In an effort to define the abstract I am not interested in any street or type of music. The abstract is not to be waylaid by the abstraction of ‘nature’ or any something or other. My interest is directly in the abstract itself. Very possibly, the tendency to develop the abstract in art as though it arises from material appearance has been an error, one perhaps that began with Alfred Barr’s flattening of the playing field after his first visit to Russia (1924) to thinking of abstract painting in terms of its physical appearance. Alfred Barr had an ordinary mind and in his encounter with something extraordinary he failed to encounter what was quite other.

It interests me rather more that Vedic influences soaked up into Russia from Tibet and landed in the Theosophy of Madame Blavatsky to profoundly influence Malevich (and others) and in so doing deliver up the ‘abstract’ into Suprematism.

In this it is not just the abstract but the foundational definition of its relationship to self that is revealed and so the physical appearance of an object can do no more than point towards the abstract in an impossible attempt to ‘eff’ the ineffable. So Malevich said “take nature out of art” and of course he further implied ‘take the world out of art’: a terrifying proposition indeed.

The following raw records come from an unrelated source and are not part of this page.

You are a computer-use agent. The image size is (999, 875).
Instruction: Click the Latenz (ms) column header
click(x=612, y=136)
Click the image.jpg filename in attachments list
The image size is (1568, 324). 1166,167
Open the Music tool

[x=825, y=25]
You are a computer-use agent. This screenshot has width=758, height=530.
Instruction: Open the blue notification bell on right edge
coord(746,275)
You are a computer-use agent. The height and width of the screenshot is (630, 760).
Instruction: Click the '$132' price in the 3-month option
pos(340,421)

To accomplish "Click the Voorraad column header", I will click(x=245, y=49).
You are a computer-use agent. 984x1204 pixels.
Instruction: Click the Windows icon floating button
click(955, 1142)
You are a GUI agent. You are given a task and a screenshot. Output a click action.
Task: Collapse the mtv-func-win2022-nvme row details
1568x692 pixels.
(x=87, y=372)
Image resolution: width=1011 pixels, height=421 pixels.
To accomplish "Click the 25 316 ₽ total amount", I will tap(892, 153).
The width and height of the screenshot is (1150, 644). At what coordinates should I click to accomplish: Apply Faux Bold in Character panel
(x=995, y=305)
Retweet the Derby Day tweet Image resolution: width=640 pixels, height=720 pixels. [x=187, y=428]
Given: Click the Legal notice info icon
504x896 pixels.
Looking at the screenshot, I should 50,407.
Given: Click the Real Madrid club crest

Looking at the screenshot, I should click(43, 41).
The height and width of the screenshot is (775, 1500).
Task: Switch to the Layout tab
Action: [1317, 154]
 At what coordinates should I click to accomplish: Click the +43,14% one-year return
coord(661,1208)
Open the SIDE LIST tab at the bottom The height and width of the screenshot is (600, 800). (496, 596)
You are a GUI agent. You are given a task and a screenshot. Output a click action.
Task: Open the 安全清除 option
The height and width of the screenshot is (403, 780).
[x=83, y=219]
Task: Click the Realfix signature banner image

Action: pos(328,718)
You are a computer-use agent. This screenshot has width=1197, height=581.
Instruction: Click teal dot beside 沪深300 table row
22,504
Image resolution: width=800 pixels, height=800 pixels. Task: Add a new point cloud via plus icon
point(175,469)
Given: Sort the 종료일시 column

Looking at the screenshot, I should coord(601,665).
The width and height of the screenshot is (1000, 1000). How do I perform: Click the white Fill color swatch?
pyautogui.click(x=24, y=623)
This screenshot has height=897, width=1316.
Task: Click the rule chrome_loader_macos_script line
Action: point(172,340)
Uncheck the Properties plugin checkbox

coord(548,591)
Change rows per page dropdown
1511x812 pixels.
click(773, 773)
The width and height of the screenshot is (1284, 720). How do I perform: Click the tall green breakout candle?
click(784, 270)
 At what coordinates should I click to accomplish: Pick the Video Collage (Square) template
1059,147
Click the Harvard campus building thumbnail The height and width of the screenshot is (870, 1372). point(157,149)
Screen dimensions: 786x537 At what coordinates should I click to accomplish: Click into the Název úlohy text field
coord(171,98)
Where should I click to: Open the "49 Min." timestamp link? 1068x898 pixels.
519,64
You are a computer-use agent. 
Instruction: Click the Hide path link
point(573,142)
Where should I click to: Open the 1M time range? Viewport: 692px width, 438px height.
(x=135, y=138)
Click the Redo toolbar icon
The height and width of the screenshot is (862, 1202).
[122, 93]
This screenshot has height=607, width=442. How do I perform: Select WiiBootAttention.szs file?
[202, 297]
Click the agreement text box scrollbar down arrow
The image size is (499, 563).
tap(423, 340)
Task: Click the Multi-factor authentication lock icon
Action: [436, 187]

Here I lament my lack of higher Mathematics because surely a lever to this lies in the Wheeler De Witt equation: Hpsi = 0  and its distillation to a universe that requires no motion (or space) to exist. In this however the up to date supports the ancient philosophers Parmenides and Zeno who I feel walk along by me each day.

CM

Note:  The 1910s saw an emergence of art movements that would have an enormous impact on art and science in Russia. While some were influenced by esoteric Christianity, Theosophy and pre-Christian mythology there was an important group which was influenced by India. One of the first notable painters to be influenced by Indic thought was Kazimir Severinovich Malevich (1878 - 1935)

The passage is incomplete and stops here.